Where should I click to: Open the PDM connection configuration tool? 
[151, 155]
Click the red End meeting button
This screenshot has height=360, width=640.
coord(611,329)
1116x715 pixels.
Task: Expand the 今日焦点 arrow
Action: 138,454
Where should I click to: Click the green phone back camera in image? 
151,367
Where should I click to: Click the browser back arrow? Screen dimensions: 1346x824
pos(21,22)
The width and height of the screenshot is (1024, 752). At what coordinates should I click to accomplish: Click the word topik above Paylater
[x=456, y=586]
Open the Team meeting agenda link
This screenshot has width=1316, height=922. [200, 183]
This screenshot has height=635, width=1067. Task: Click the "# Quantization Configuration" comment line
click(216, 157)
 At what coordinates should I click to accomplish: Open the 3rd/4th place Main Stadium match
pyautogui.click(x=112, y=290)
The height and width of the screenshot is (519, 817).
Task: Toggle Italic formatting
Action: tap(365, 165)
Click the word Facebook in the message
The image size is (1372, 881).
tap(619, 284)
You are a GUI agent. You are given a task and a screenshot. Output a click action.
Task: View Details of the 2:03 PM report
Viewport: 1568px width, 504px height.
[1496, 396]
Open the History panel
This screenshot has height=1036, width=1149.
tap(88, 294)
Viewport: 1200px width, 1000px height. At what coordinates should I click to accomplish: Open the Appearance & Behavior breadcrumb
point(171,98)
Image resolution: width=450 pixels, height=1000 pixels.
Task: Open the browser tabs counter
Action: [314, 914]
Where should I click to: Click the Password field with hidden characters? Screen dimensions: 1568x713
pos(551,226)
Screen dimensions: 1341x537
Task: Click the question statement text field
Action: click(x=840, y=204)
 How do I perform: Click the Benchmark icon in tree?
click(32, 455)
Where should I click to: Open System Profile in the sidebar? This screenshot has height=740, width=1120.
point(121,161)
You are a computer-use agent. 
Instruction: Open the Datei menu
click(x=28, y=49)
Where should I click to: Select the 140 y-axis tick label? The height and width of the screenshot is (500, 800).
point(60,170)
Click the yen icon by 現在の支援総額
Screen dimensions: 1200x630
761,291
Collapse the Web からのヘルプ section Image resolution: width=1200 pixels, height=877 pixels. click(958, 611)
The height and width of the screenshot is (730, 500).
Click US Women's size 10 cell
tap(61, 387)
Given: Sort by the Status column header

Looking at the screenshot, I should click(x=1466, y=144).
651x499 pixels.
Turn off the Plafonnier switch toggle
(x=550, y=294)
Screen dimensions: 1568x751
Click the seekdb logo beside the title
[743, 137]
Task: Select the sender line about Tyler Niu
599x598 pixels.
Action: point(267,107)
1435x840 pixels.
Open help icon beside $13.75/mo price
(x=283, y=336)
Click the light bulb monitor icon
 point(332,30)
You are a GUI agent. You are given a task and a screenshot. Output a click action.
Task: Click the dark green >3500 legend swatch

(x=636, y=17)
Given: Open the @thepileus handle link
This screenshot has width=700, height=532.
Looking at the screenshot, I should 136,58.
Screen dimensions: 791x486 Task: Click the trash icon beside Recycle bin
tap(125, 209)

Task to carry out:
Give back exactly the lines from the one with "Task: Click the dark" through the final line of the material, both ends included, and no others.

Exercise output:
Task: Click the dark green >3500 legend swatch

(x=636, y=17)
Given: Open the @thepileus handle link
This screenshot has width=700, height=532.
Looking at the screenshot, I should 136,58.
Screen dimensions: 791x486 Task: Click the trash icon beside Recycle bin
tap(125, 209)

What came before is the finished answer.